# SOURCE EXTRACT:
::::

- Born: Bhadravathi, Karnataka, India
- Occupation: Actress
- Years active: 2014–present

= Priyanka Thimmesh =

Indian actress

Priyanka Thimmesh is an Indian actress who mainly works in Kannada films. She has also debuted in Malayalam and Tamil films. She made her debut in the 2015 Kannada film Ganapa.

==Early life==

Priyanka was born in Bhadravati, Karnataka to Thimmesh and Girija. She has an elder brother. Priyanka did her schooling at St. Charles High School, Bhadravathi and completed her Diploma in Computer Science at Government Woman's Polytechnic College Shivamogga.

==Career==
Priyanka started acting by taking on roles in serial Preethienda as Kashmiri girl Gulabi which was telecasted in Suvarna TV. She made her debut in films when she acted as Brunda, in Prabhu Srinivas's critically acclaimed Ganapa. She also did a guest appearance in Akira. It was followed by more lead roles in Pataki with Ganesh . Priyanka also played a lead role in the film Bheemasena Nala Maharaja directed by Karthik Saragur and produced by Pushkara Mallikarjunaiah. Priyanka played a lead role in Nivin Pauly's Malayalam film Kayamkulam Kochunni directed by Rosshan Andrrews.

::::

# DATA ENTRIES:
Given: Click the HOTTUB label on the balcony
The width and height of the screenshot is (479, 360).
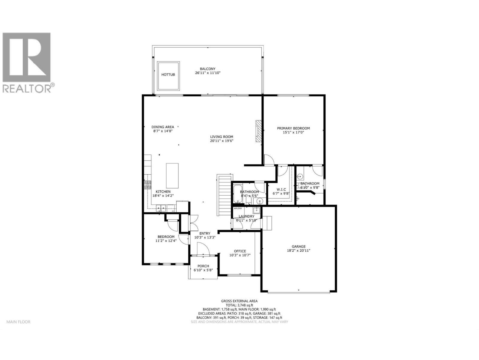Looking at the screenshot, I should (x=168, y=74).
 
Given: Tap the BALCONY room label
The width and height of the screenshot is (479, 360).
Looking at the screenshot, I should (x=207, y=69).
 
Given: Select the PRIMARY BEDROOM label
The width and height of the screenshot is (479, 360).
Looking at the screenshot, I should (x=293, y=128).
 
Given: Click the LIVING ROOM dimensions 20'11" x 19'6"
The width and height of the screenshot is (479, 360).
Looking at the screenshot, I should (x=222, y=141).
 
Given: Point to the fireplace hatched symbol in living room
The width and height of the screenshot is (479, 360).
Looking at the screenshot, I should (x=258, y=131).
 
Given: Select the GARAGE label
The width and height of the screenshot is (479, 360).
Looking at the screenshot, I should (x=298, y=247).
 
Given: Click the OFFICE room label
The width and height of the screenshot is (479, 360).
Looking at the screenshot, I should (x=240, y=251).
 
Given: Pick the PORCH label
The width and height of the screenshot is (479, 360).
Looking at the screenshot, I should (x=203, y=266).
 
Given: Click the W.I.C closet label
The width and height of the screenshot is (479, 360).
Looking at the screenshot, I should (x=281, y=189).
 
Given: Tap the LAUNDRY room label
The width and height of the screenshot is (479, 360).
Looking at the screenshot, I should (x=246, y=216).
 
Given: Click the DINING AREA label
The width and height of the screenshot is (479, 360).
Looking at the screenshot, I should (x=163, y=127).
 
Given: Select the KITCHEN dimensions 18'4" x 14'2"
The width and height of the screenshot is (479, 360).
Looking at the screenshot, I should (x=163, y=196).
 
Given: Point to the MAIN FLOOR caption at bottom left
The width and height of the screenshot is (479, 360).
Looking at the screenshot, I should (x=19, y=322).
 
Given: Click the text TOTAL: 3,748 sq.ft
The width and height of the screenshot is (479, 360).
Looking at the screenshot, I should (x=239, y=305).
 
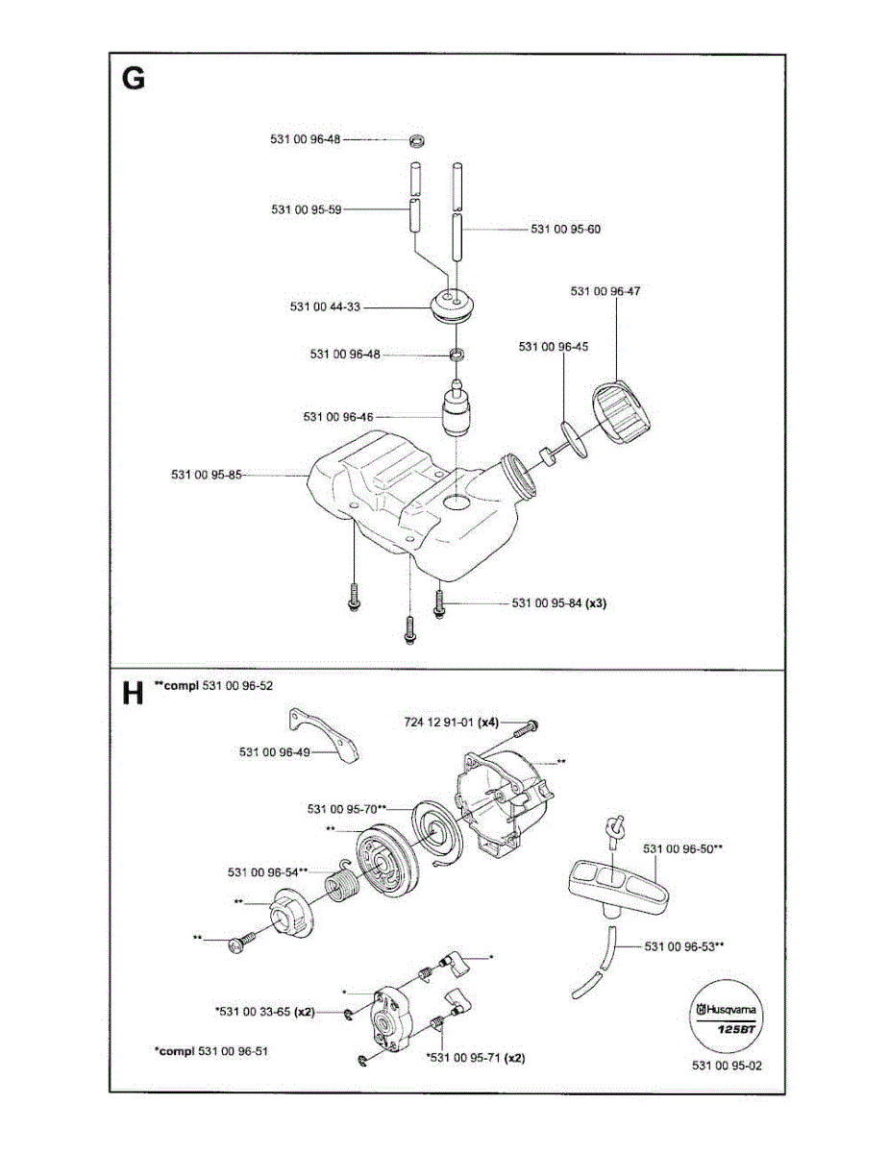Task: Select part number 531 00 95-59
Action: point(307,209)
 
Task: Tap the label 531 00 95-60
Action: point(566,229)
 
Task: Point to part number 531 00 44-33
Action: point(325,307)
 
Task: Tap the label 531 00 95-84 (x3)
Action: point(559,603)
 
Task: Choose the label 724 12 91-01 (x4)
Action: point(452,722)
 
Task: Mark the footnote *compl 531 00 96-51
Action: point(210,1051)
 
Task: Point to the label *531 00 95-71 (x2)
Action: point(475,1058)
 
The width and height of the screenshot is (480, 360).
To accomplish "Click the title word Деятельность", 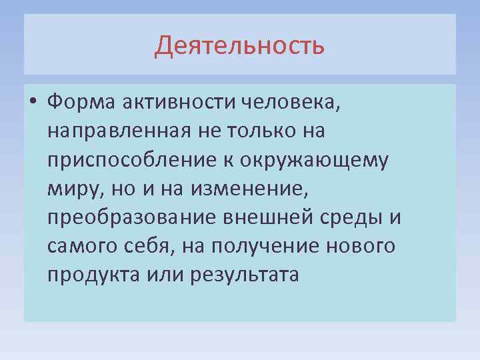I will pyautogui.click(x=240, y=46).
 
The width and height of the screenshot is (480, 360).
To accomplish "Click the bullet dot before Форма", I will pyautogui.click(x=33, y=103).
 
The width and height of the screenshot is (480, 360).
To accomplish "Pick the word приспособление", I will pyautogui.click(x=125, y=160).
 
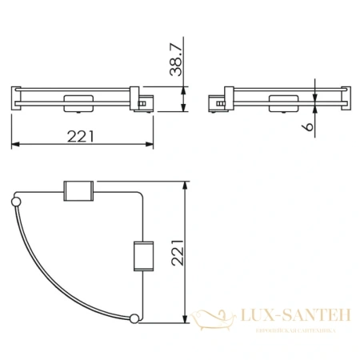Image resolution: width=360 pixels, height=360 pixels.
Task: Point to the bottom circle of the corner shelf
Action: point(134,321)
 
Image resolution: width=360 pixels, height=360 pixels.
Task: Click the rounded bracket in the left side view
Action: point(76,102)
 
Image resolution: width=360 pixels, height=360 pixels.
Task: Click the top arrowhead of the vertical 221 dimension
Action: point(187,195)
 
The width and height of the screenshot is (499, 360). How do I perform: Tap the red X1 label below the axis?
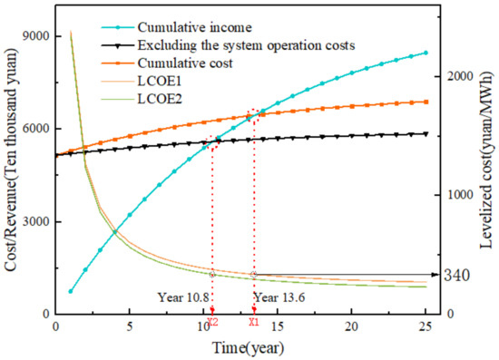254,322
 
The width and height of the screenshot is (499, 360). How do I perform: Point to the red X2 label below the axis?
212,322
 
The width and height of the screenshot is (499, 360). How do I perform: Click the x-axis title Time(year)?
242,346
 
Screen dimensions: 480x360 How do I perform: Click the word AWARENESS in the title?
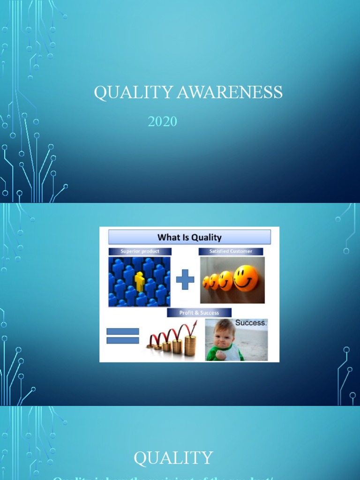pos(229,92)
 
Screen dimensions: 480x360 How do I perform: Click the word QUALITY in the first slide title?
pos(133,92)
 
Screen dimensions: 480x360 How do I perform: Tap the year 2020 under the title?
pos(162,121)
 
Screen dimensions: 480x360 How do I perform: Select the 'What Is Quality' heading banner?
pos(189,237)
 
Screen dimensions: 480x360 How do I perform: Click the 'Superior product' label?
pos(140,251)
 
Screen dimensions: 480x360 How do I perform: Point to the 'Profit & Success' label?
pos(199,313)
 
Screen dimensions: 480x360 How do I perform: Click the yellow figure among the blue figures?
pos(139,281)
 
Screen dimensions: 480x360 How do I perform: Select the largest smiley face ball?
pos(246,278)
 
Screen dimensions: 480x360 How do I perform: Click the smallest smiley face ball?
pos(206,282)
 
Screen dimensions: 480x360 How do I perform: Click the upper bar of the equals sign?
pos(123,331)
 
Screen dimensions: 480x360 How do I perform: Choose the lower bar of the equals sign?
pos(123,340)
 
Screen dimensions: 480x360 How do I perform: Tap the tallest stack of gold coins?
pos(190,346)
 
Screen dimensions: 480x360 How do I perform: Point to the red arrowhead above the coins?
pos(194,324)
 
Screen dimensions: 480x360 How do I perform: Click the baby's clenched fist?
pos(220,354)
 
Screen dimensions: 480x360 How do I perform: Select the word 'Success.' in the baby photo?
pos(251,323)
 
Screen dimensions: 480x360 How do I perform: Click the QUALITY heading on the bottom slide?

::::

# DIRECTIVES:
(1) Return everything in the Priyanka Thimmesh profile from "- Born: Bhadravathi, Karnataka, India" down to "Kannada film Ganapa.", copied word for word.
(2) Using the Priyanka Thimmesh profile, decide whether each statement agrees with it, answering yes or no and quoting the deciding words: (a) She earned a Diploma in Computer Science in Shivamogga. (b) Karthik Saragur directed Ganapa. (c) Kayamkulam Kochunni is a Malayalam film.

# THE SOLUTIONS:
(1)
- Born: Bhadravathi, Karnataka, India
- Occupation: Actress
- Years active: 2014–present

= Priyanka Thimmesh =

Indian actress

Priyanka Thimmesh is an Indian actress who mainly works in Kannada films. She has also debuted in Malayalam and Tamil films. She made her debut in the 2015 Kannada film Ganapa.

(2)
(a) Yes: "completed her Diploma in Computer Science at Government Woman's Polytechnic College Shivamogga"
(b) No: "Prabhu Srinivas's critically acclaimed Ganapa"
(c) Yes: "Nivin Pauly's Malayalam film Kayamkulam Kochunni"